● **Task data**
** Start **

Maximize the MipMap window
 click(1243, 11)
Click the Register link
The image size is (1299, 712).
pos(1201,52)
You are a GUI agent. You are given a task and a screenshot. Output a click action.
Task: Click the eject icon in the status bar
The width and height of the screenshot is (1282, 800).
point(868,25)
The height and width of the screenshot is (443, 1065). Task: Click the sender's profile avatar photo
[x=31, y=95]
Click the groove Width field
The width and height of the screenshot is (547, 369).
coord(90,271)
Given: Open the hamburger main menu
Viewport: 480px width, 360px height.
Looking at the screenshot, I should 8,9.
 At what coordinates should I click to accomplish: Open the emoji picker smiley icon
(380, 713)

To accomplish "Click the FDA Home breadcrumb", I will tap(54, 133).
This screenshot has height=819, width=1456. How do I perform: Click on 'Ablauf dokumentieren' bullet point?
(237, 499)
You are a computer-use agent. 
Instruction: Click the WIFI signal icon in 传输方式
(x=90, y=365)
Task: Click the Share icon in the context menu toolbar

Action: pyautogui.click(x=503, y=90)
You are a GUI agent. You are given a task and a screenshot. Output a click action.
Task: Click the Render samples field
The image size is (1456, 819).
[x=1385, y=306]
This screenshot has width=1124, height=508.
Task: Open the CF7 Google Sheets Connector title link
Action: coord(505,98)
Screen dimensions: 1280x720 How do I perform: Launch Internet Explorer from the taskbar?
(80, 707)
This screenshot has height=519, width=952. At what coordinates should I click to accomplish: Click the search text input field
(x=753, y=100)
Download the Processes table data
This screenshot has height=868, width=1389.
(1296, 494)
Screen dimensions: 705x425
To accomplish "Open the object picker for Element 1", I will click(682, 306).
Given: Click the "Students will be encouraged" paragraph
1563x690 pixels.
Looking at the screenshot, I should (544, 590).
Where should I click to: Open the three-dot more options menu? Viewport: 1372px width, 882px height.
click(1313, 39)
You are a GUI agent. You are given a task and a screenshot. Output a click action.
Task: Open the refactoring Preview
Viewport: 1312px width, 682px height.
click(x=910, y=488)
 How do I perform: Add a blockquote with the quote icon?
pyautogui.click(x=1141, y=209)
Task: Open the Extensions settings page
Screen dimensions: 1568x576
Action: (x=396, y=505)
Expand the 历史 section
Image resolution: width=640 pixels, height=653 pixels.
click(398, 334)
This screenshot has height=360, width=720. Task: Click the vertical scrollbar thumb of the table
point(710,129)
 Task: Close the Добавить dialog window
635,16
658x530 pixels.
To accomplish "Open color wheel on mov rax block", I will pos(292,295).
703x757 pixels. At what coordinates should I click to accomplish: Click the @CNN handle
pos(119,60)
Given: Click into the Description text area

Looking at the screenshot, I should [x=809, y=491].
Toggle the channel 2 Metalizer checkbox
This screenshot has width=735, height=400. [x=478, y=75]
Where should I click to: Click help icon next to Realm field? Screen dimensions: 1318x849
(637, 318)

** End **

● **What is required**
Collect every line of the listing above that contains the string "table", and copy each one.

● **Exercise output**
Download the Processes table data
This screenshot has height=360, width=720. Task: Click the vertical scrollbar thumb of the table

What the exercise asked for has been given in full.